Liquor stores could be coming to Coweta County – if voters decide in November to allow them.
This week, the Coweta County Board of Commissioners voted to put the question on the Nov. 2 ballot. The Newnan City Council also voted to put the question on the ballot, and it's on the agenda for Monday's meeting of the Senoia City Council.
The flurry of resolutions placing the liquor question before voters is the result of changes to state law.
For many years, "wetting up" a county – that is, allowing the sale of package distilled spirits – was an arduous process that required a citizen-led petition. The petition had to be signed by at least 35 percent of the registered voters in any given jurisdiction. For areas with large populations, such as Coweta and the city of Newnan, the drive would require tens of thousands of verified signatures.
Even in Senoia, with a smaller population, petition drives proved to be an insurmountable burden, though at least three were launched in the past several years.
But Senate Bill 145 changed all that. Under the new law, the governing bodies of counties and municipalities can call for a special election to see if voters want to allow liquor stores.
If a majority of voters are in favor of allowing package liquor, local governments are then lawfully authorized to issue licenses, in accordance with local and state regulations.
Currently, there are no local regulations for liquor stores, so those will have to be crafted before licenses can be issued.
While city elections are held on odd-numbered years, county-wide elections typically are not. However, the Coweta County Board of Education plans to put the renewal of the Educational Special Purpose Local Option Sales Tax on the ballot in November, which means the county won't have to pay for a county-wide election simply to put liquor to a vote.
The vote by the commissioners was unanimous and there was no discussion.
However, one local resident did speak on the issue during the public comment period at the start of the meeting.
Richard Cobb said he has been in the distilled spirits industry for 30 years; he's lived in Coweta County for 22.
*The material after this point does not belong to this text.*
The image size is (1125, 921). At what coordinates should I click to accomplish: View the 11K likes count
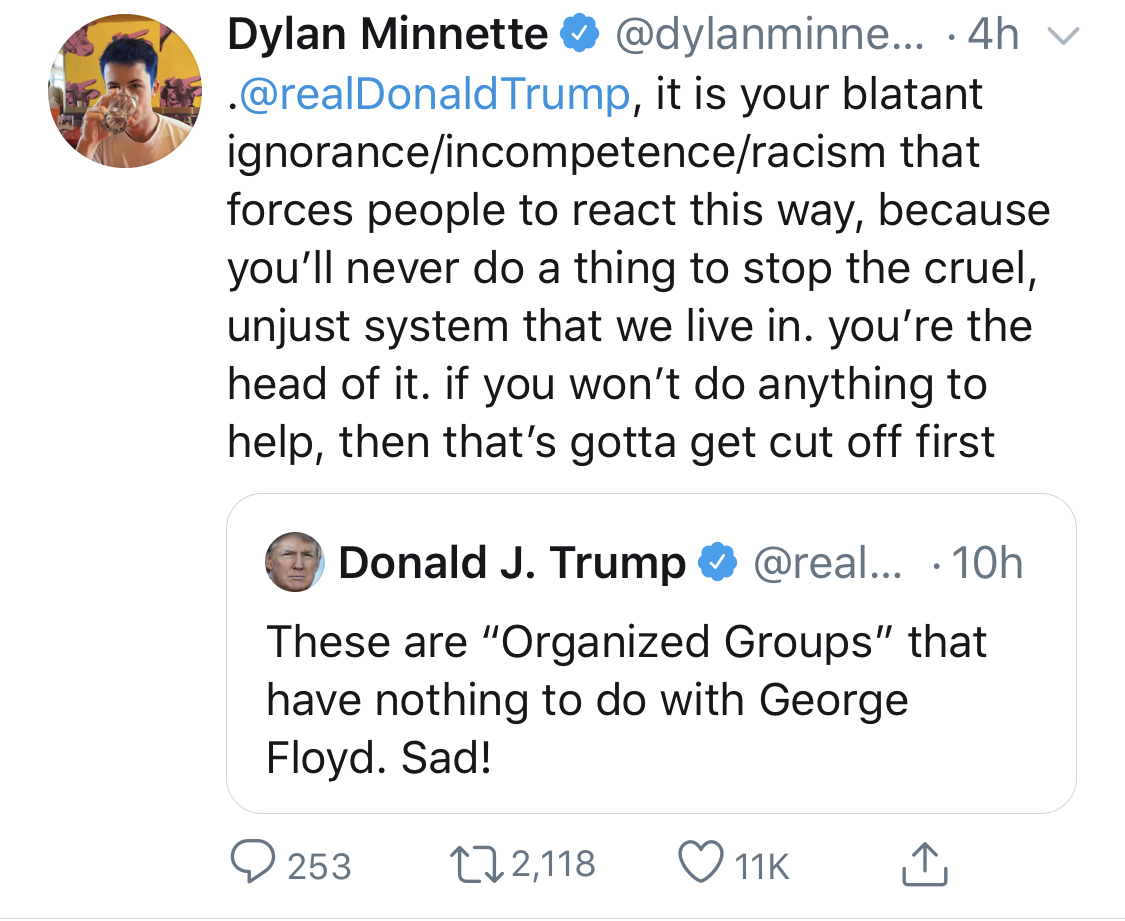pos(762,866)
There are a lot of positive things about allowing distilled spirits stores, he said. "I know for years it had negative images. We've come a long way as an industry." There is a trend over the last several years of people buying more premium and super premium liquors. "We're not selling inexpensive bottom shelf stuff," he said. "The trends are people are getting healthier. They're drinking less but drinking better; they're trading up to more premium products."
Coweta is losing out on tens of millions of dollars in sales and tax revenue from people traveling out of the county to buy spirits, Cobb said.
Cobb said he would recommend that the county limit the number of stores by limiting licenses, perhaps based on population or district.
"We don't need small little corner stores on every block," he said. He also suggested a minimum size, maybe 5,000 square feet, to keep small operators out. "This ensures that you have well-funded operators that aren't just trying to come in and open up a small store, that may bend the rules to help their sales," he said.